Die Unterscheidung zwischen Pauschalaufträgen einerseits, Reparaturen, Montagen und Kleinaufträgen andererseits, hat der Beschwerdeführer vor den Abgabenbehörden nicht vorgetragen. Die belangte Behörde war deshalb nicht gehalten, sich mit einem derartigen Gesichtspunkt auseinanderzusetzen. Das betreffende Vorbringen in der Beschwerde ist daher eine gemäß § 41 VwGG unbeachtliche Neuerung. Im übrigen hat der Beschwerdeführer in seinem Schriftsatz vom 14. Juli 1993 der belangten Behörde vorgetragen, daß in seinen Ausgangsrechnungen und in seinen Anboten keine detaillierten Stundenangaben oder Stundensätze aufschienen, weshalb diesbezüglich Unterlagen nicht erbracht werden könnten. Zu Bedenken, der Prüfer habe überhöhte Stundensätze in Ansatz gebracht, hatte die belangte Behörde daher keinen Anlaß.

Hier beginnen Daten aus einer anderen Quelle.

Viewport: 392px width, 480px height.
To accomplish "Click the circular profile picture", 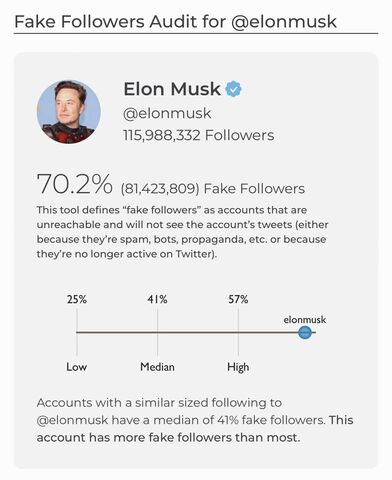I will pyautogui.click(x=69, y=112).
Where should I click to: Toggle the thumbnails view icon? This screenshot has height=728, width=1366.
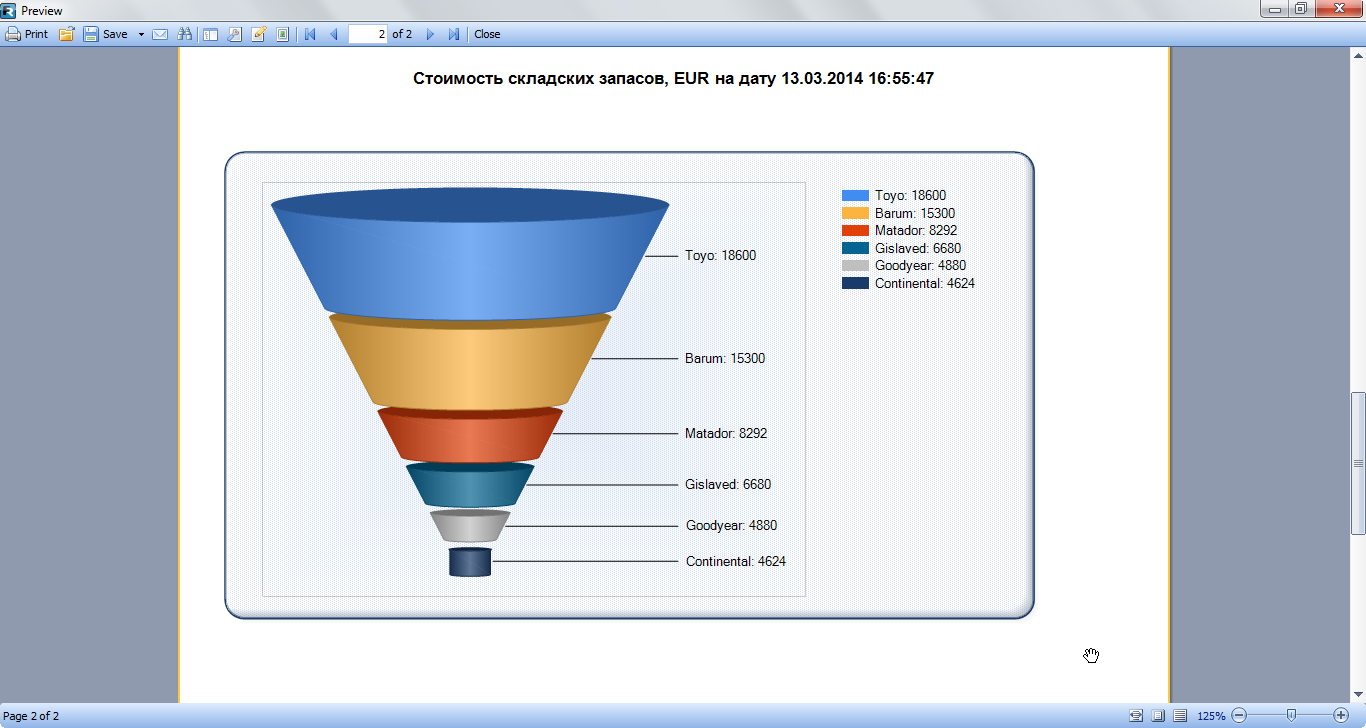tap(283, 34)
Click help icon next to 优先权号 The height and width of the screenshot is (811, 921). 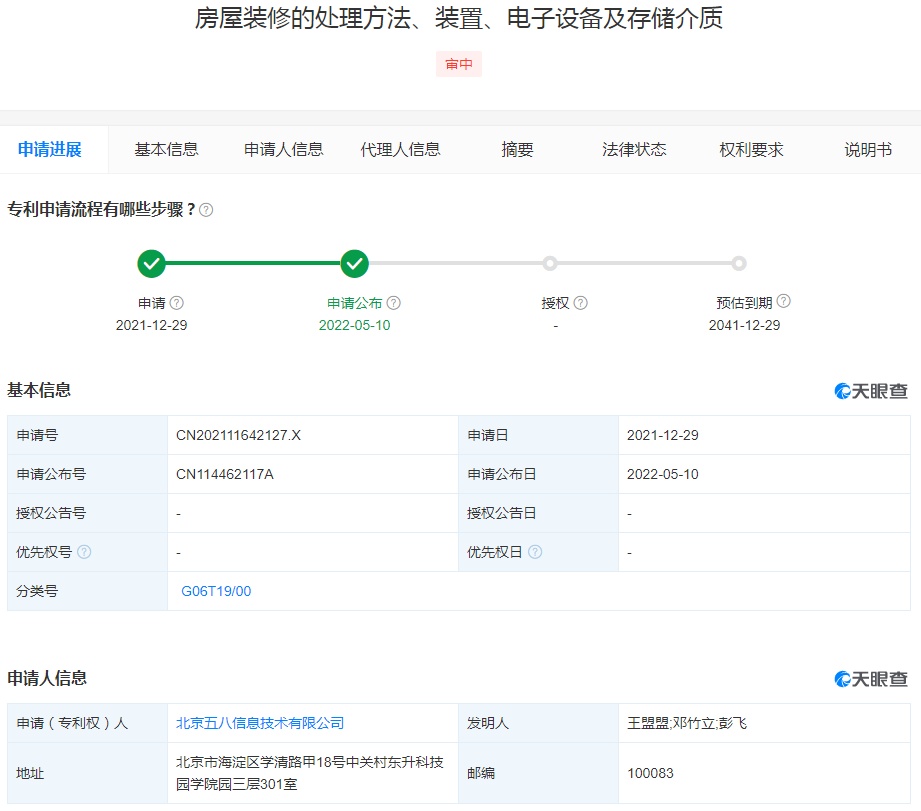coord(84,551)
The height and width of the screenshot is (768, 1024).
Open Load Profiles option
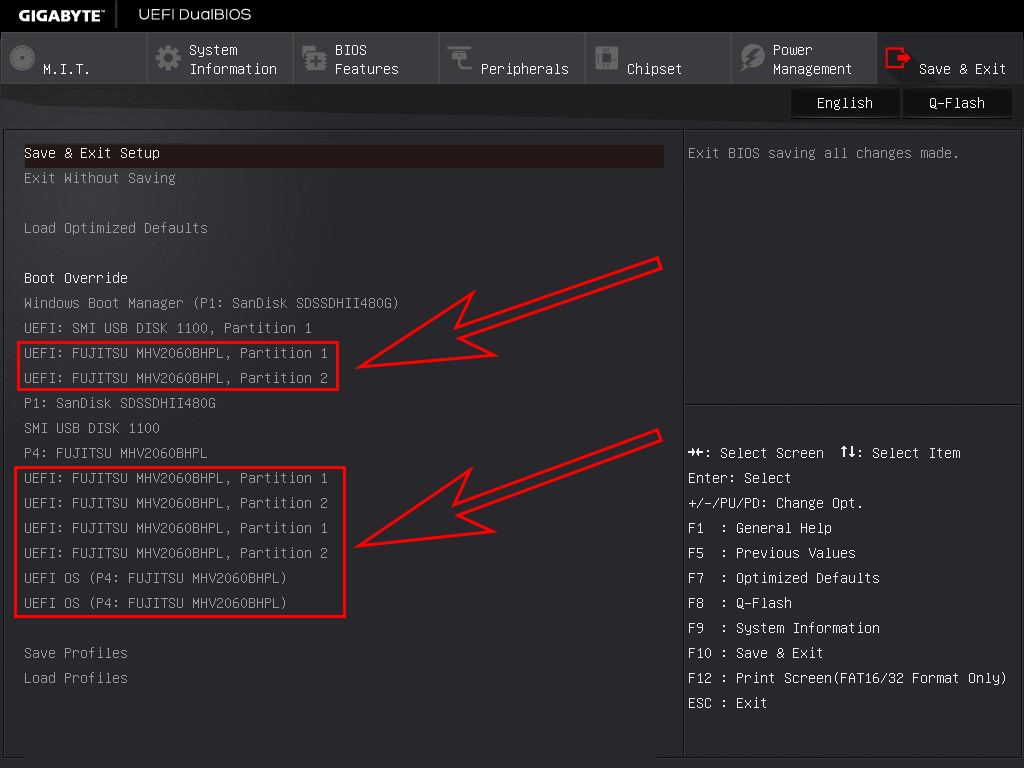[76, 678]
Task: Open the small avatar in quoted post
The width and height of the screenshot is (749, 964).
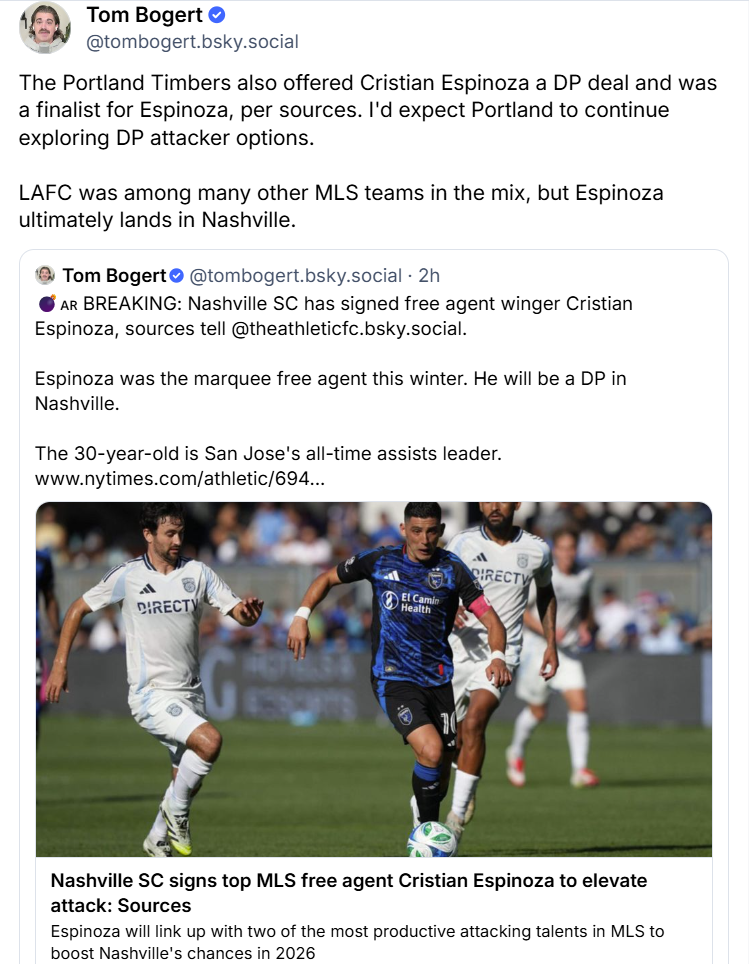Action: (x=45, y=275)
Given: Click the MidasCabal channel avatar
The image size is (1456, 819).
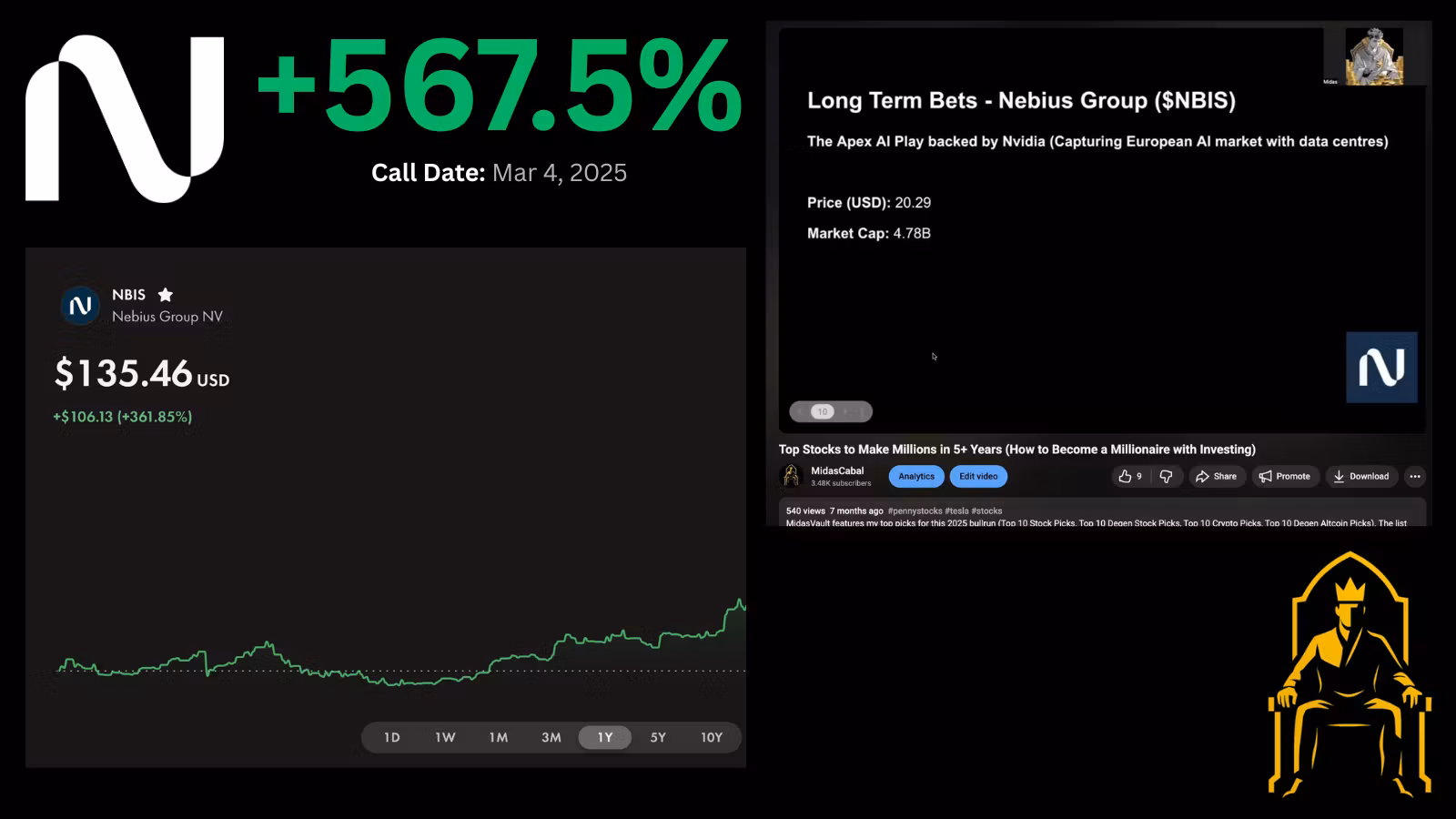Looking at the screenshot, I should (x=791, y=476).
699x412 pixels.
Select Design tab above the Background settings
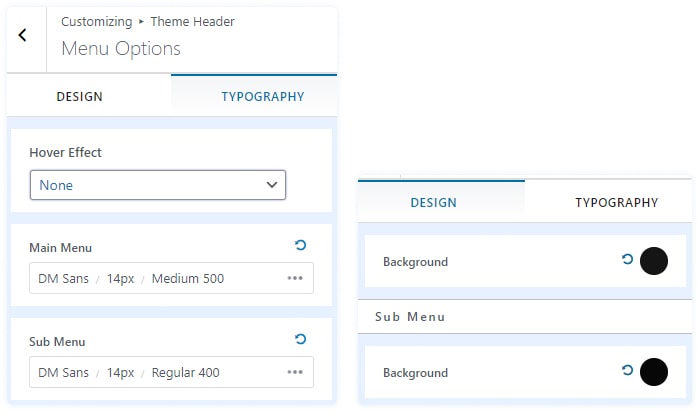point(433,202)
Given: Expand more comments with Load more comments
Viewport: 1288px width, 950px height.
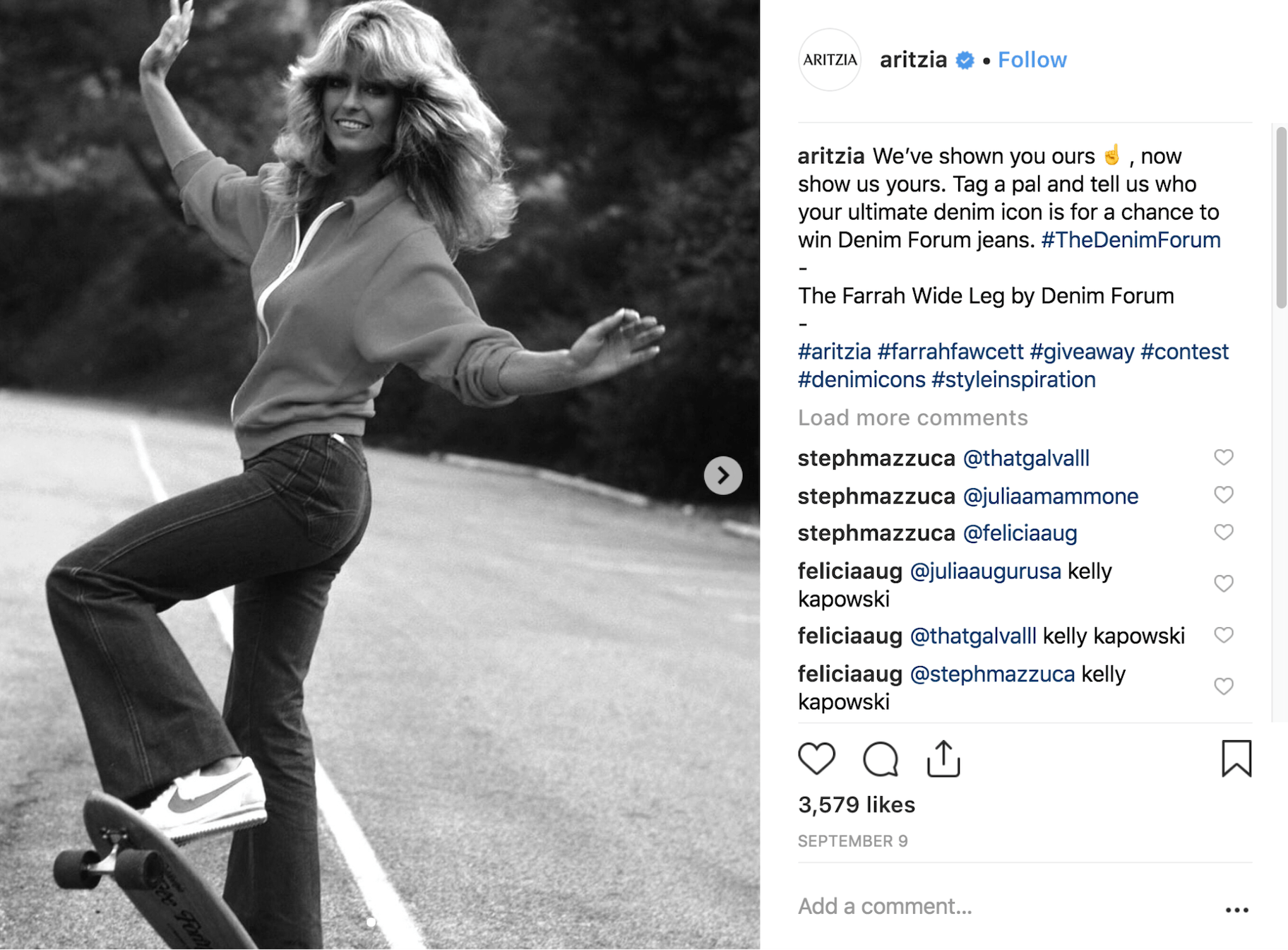Looking at the screenshot, I should [x=912, y=417].
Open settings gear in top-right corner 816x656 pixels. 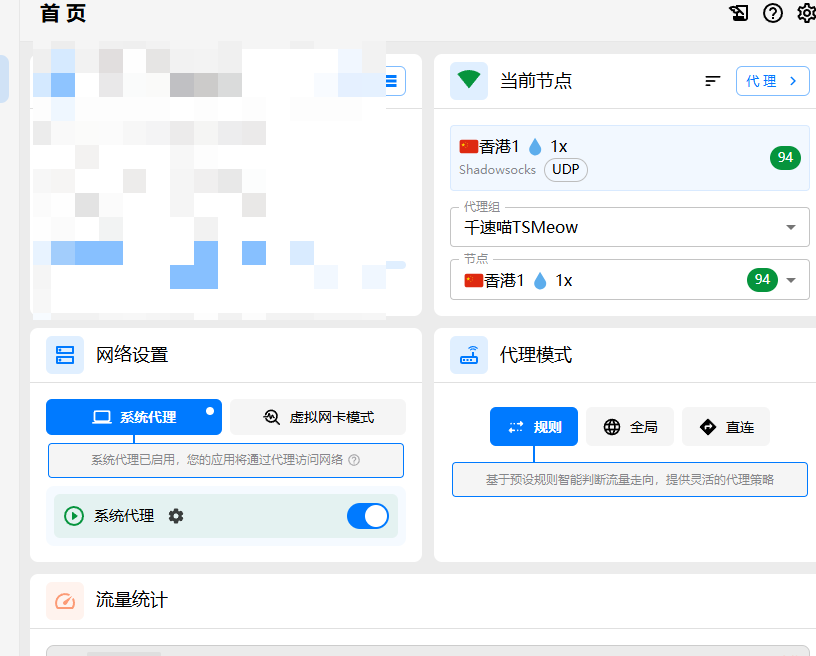pyautogui.click(x=806, y=13)
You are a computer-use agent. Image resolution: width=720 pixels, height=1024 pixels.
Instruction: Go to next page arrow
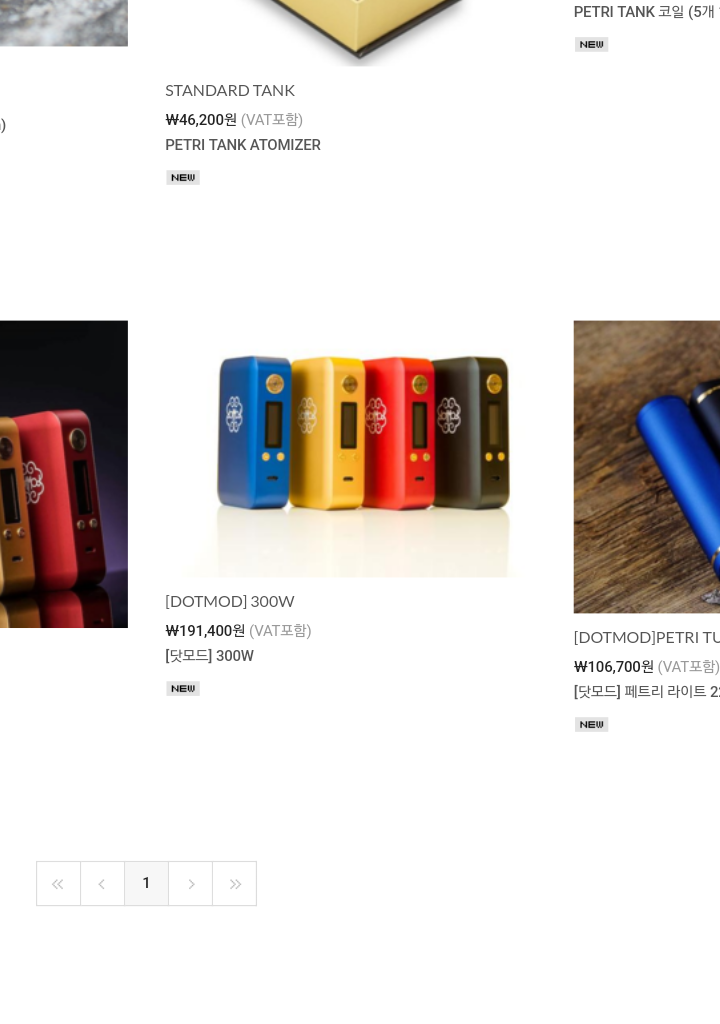click(191, 884)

Der Vorwurf, die belangte Behörde habe es unterlassen, sich für die Stundenkalkulation von Fertigungsarbeiten "die entsprechenden Unterlagen" zu besorgen, läßt keine dem angefochtenen Bescheid anhaftende Rechtswidrigkeit erkennen, weil diesem Vorbringen nicht entnehmbar ist, um welche Art von "Unterlagen" es sich dabei handeln sollte und von wem derartige Unterlagen zu beschaffen gewesen wären. Auch im gesamten Verwaltungsverfahren hat der Beschwerdeführer derartige Unterlagen nicht bezeichnet und ihr Fehlen daher auch nicht gerügt. Selbst ein konkreteres Vorbringen in der Beschwerde wäre also im Hinblick auf § 41 VwGG als verspätet unbeachtlich gewesen.

Dem angefochtenen Bescheid haftet somit keine, den Beschwerdeführer im Rahmen des Beschwerdepunktes in seinen Rechten verletztende Rechtswidrigkeit an, weshalb die Beschwerde gemäß § 42 Abs 1 VwGG als unbegründet abgewiesen werden mußte.

Die Entscheidung über Aufwandersatz gründet sich auf die §§ 47 ff VwGG in Verbindung mit der Verordnung des Bundeskanzlers BGBl. Nr. 104/1991.